Delaware Senate leader supports creation of inspector general's office



Amy Cherry // WDEL


State Senate President Pro Tempore Dave Sokola supports the creation of an inspector general's office in Delaware.


Sokola told WDEL he's working with advocates from the Delaware Coalition for Open Government (DelCOG) on the issue.


"I think it would be a good first step," said Sokola. "Many states have these, and they seem to have pretty good track record in most states."


DelCOG President Nick Wasileski said the Office of an Inspector General (IG) is needed to eliminate partisan politics and special interest influence. He pointed to the dismantling of the Rodney Square bus hub and the demolition of the General Motors plant on Boxwood Road, which has since become a massive Amazon fulfillment center.


"It seems like every few months, some issue comes up that really begs the question why isn't somebody digging into this, looking into this, and for whatever reason it is not, and whether it's the [state] agency failing to act, to look at a complaint about its own operation...or whether it's some other issue that's come up that people feel like the only real way to do it is to have an independent organization look at it, and that's what an IG is, essentially, when structures right...they would be able to go in and have the authority to look at it, and nobody could really stop it from being examined, investigated," said DelCOG Vice President Keith Steck.


The indictment of Auditor Kathy McGuiness on felony charges of witness intimidation, theft, and official misconduct has renewed the group's charge, DelCOG said.


"I don't know what else it would take for them to seriously consider this and look into it," said Steck. "It's shocking because it is that office, it's also shocking because of what the allegations are...it's an embarrassment, and again, if part of this is the result of whistleblowers bringing this to the attention of the attorney general's office, but then suffering as a result of it, that's really unfortunate," said Steck. "The IG can be a different vehicle for people bringing issues--and it wouldn't be just employees--it could be contractors because the state, like lots of government entities, state agencies, they contract with private companies to provide services, so those companies would be subject to it, and the employees--subcontractors--would likewise be subject to [it]."


According to the Association of Inspectors General, 34 states have established this position. In Pennsylvania, it's a state position. In Maryland, an inspector general is on the county or municipal level. DelCOG is advocating that Delaware's inspector general be a statewide, appointed position. DelCOG envisions the inspector general not just investigating possible illegal activity, but also mismanagement and ethical issues.


"They all essentially have the same function--that is oversight and investigation--of state agencies for fraud, and corruption, and mismanagement," said Wasileski. "An inspector general can look at policies or procedures which are poor or not followed, and see if there is mismanagement by state officers, and mismanagement may not rise to the level of a crime...the inspector general could look at things from a perspective of mismanagement, malfeasance...in which they're not following their policies or procedures, or they've just overstepped their boundaries, or they're just not doing their job."

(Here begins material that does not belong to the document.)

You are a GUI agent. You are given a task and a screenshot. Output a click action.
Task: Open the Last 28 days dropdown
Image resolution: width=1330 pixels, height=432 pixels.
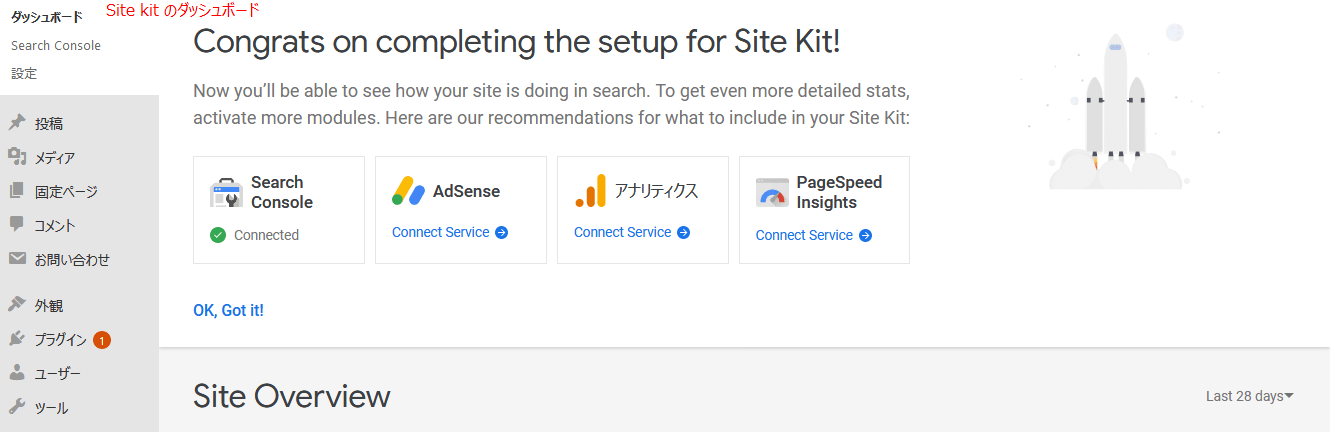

Steck said neither the auditor's office nor the attorney general's office have the

capacity to do some of this work.


Steck, who's retired from the Government Accountability Office and worked in the IG's office, believes the office's creation in Delaware would have bipartisan support.


"A number of people, state legislators...mixed Dems, Republicans, no one has objected to the idea. In fact, several have said that they think it's a very good idea," Steck said.


Right now, Sokola said he's soliciting feedback for possible legislation that could come when the General Assembly reconvenes in January. Such a bill would have a fiscal note attached to it, though, at this point, it's unclear how much creation of the office would cost. Setting up the office would require the inspector general's position, as well as independent attorney, and some staff along with office space.


"There’s a little bit of budgetary effect, but there’s potential for budgetary savings too," Sokola said.


Wasileski said the state stands to save money by creating the office.

"There's a history of inspectors general saving more money than the cost of running the office," he said.


But costs aside, Steck added there's an intangible benefit to the office's creation too.


"The comfort that the public would have in knowing that there is a watchdog out there, looking out for their interests, that the public can go to them and say, 'I have a concern about this.'"


John Flaherty, a DelCOG board member, hearkened back to the last time the state saw legislation to create an inspector general's office. The bill was sponsored by then-Rep. Bill Oberle. Flaherty believes, this time, they will see success.


"What advanced that issue in 2007 was then-Governor Minner taking a secret trip to Quebec paid for by a developer, who got in trouble with the NKS controversy in the ensuing years. The bill passed the House fairly easily, but got killed in the Senate," he said "So it's going to be a tough road to home, but certainly, these scandals help bring the focus to the need for an inspector general."